====== PASSAGE SHOWN

DNS caching improves reliability and performance while reducing DNS traffic across the internet. DNS caching allows any DNS server or client to locally store information about previous DNS lookup requests (such as DNS records). This allows DNS queries to be resolved immediately without requiring recursive DNS queries.

DNS records are stored in cache for a period of time called time to live (TTL) which is defined in the configuration of each DNS record.

The following subsections cover several layers where DNS records can be cached.

Browser DNS Caching

Modern web browsers are designed to cache DNS records for a set amount of time. When a DNS record request is made, the browser cache is the first location checked for the requested record. This enables immediate DNS request resolution without needing to contact external DNS servers.

OS DNS Caching

All operating systems come with DNS resolvers known as stub resolvers. Stub resolvers are the second place where a DNS query can be resolved before it leaves a client’s machine.

When a DNS request is made, the stub resolver checks its internal cache to see if the record exists. If the record exists, the DNS request is resolved immediately. If the DNS record does not exist in the cache, the stub resolver sends a DNS query (with a recursive flag set) to an external DNS resolver.

Recursive Resolver DNS Caching

When a DNS query is routed to a DNS resolver, the resolver checks its local cache to see if the requested if the hostname-to-IP translation already exists.

The DNS resolver has additional functionality depending on the type of records it has in its cache:

  1. If the DNS resolver has the NS records for the authoritative nameservers but does not have A records (the specific IP addresses), the resolver will query those authoritative nameservers directly. This prevents DNS lookups from the root and associated TLD nameservers.

============
====== DATASET CONTENT

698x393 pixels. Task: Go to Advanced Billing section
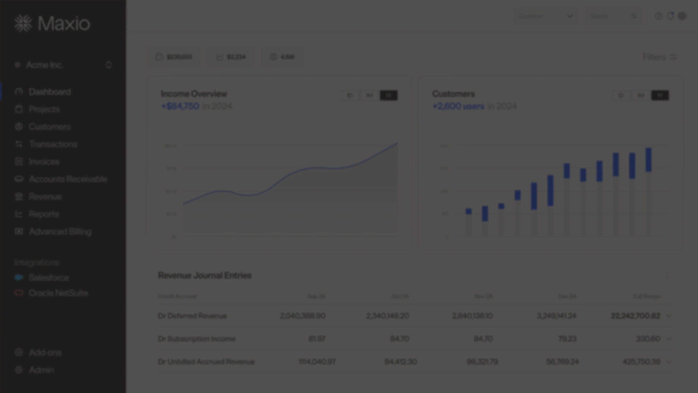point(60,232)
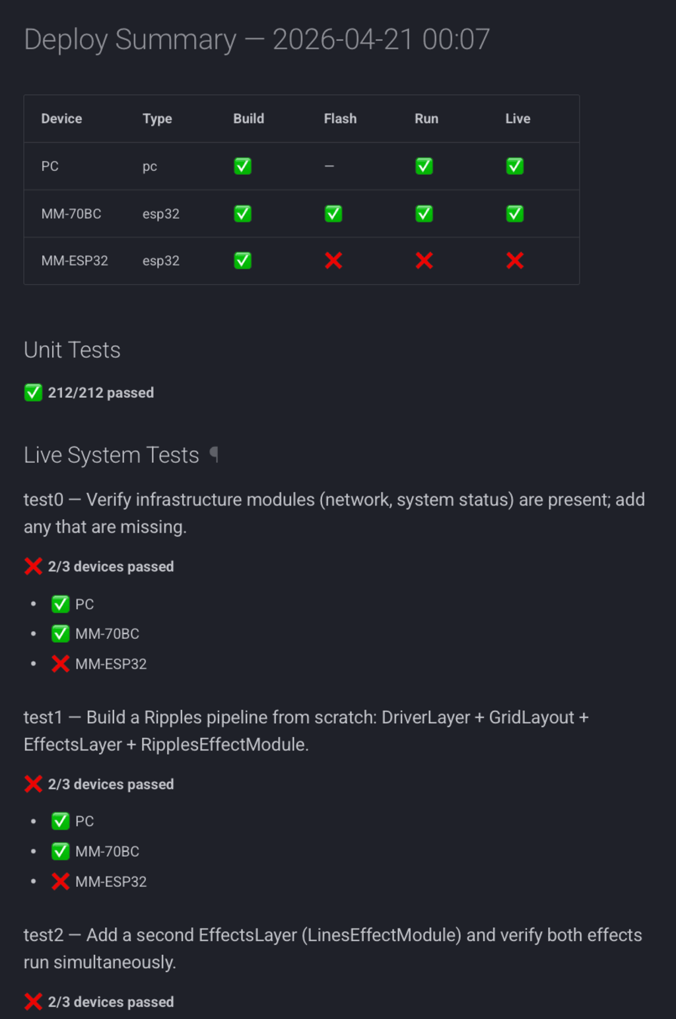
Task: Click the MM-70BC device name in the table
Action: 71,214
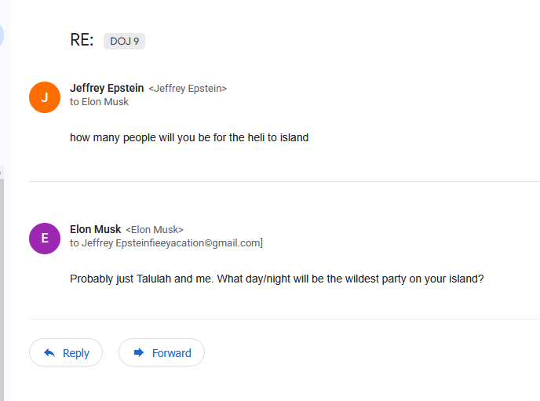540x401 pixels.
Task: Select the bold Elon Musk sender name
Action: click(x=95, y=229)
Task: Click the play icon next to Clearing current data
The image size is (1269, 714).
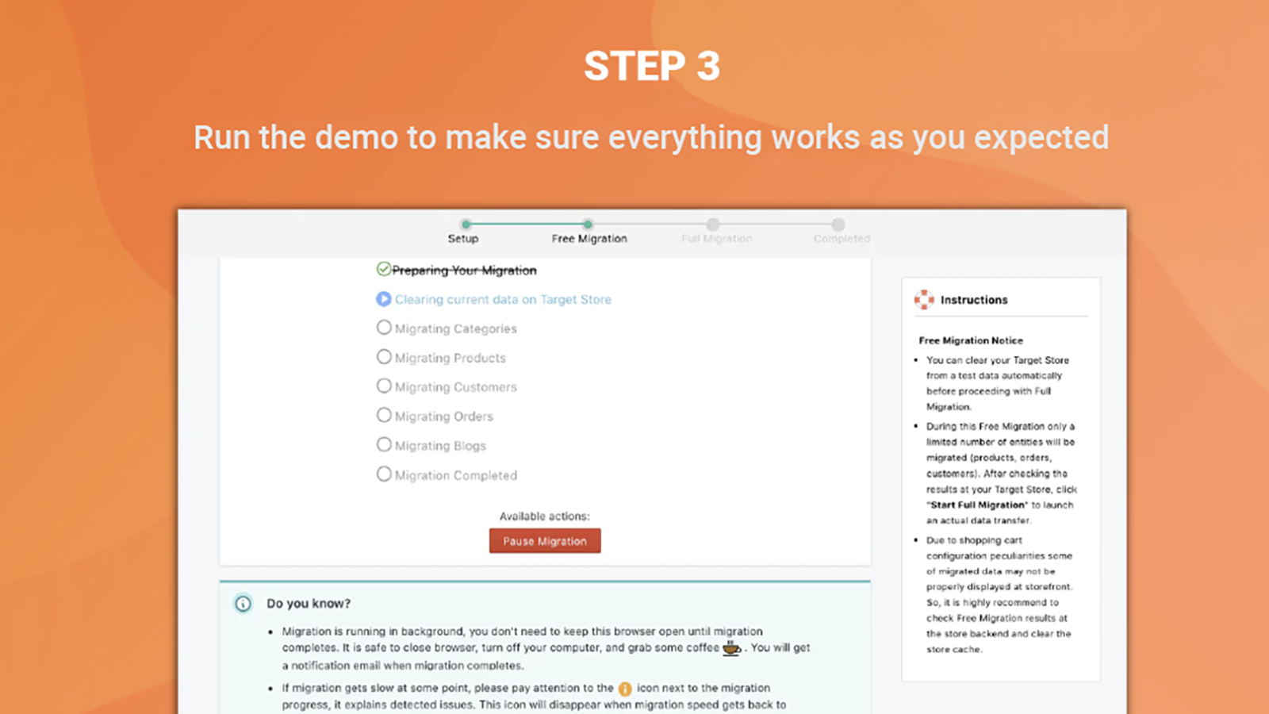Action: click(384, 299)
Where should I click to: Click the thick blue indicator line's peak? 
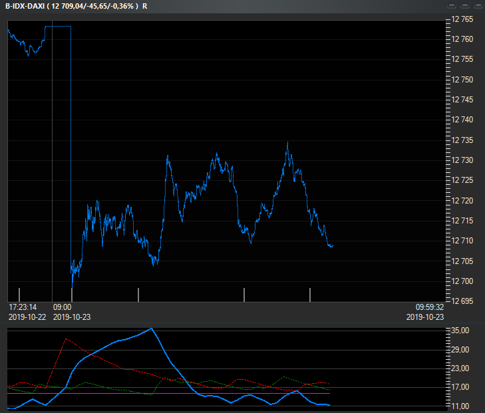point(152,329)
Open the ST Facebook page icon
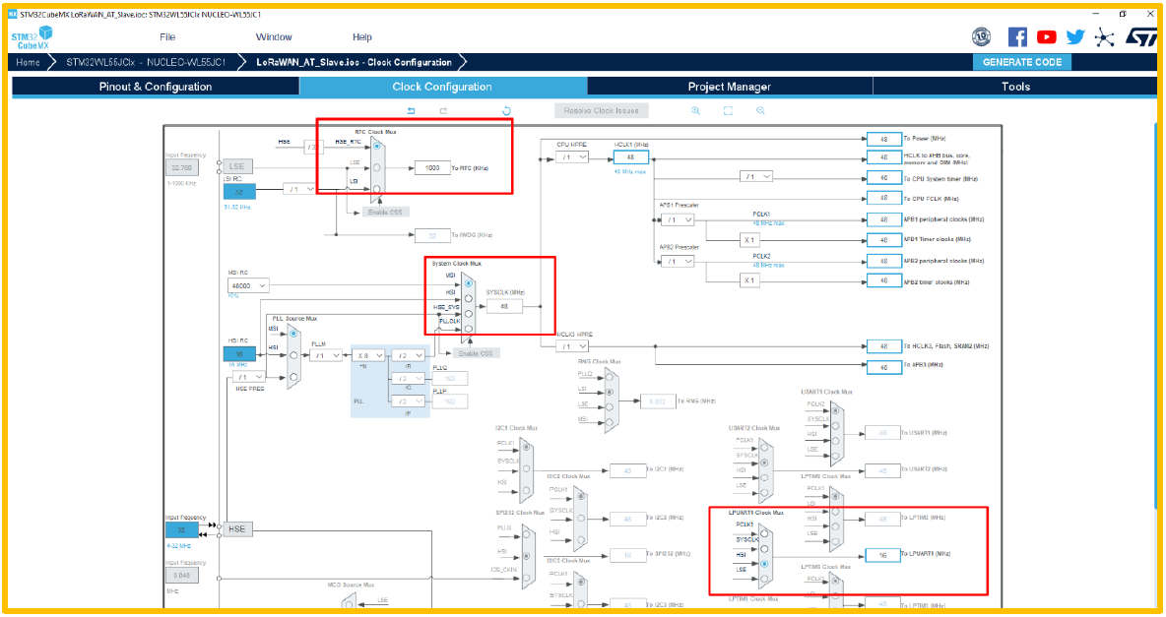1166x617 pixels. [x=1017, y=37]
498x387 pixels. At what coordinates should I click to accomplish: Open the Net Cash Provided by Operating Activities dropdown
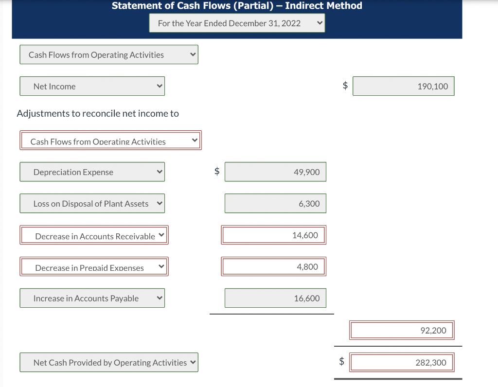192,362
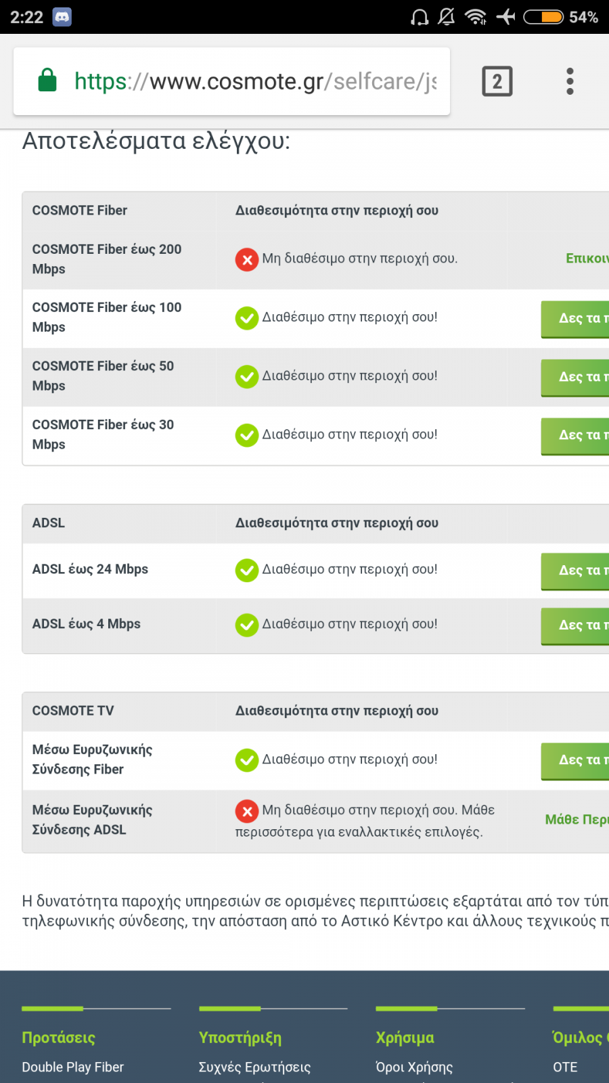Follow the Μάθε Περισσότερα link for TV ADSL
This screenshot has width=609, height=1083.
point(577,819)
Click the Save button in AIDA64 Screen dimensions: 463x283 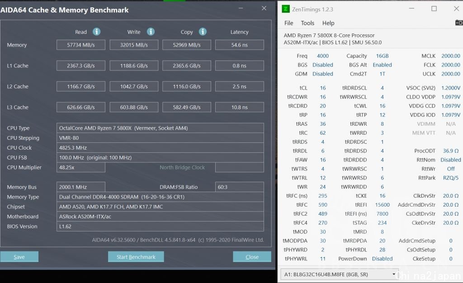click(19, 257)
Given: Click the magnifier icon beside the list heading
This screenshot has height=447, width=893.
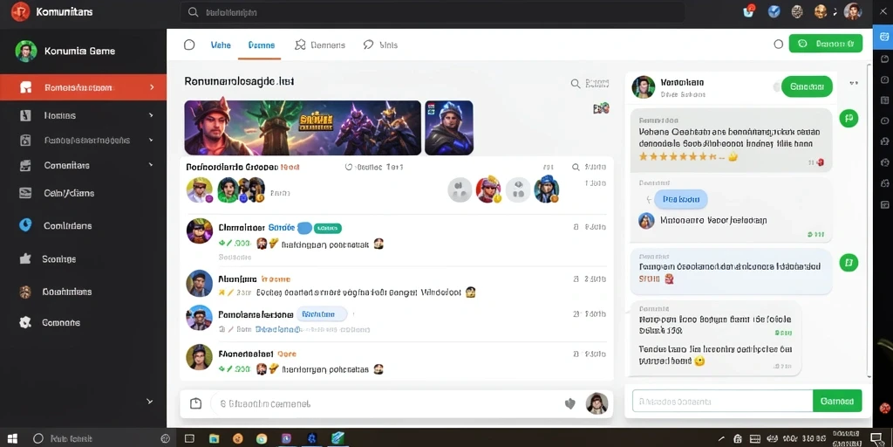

============

**REQUIRED ACTIONS**
**a.** According to the DNS caching passage, why does a DNS resolver that has the NS records for the authoritative nameservers but lacks the A records query those nameservers directly?
**b.** Repeat everything in the listing from its start down to the line containing "Action: click(384, 299)", with both ends included, and leave the pictures out of your answer.
The listing is unrelated to the DNS caching passage.

**RESPONSES BY TASK**
**a.** Querying the authoritative nameservers directly prevents DNS lookups from the root and associated TLD nameservers.

**b.**
698x393 pixels. Task: Go to Advanced Billing section
point(60,232)
Task: Click the MM-70BC device name in the table
Action: 71,214
540x401 pixels.
Task: Select the bold Elon Musk sender name
Action: click(x=95, y=229)
Task: Click the play icon next to Clearing current data
The image size is (1269, 714).
Action: click(384, 299)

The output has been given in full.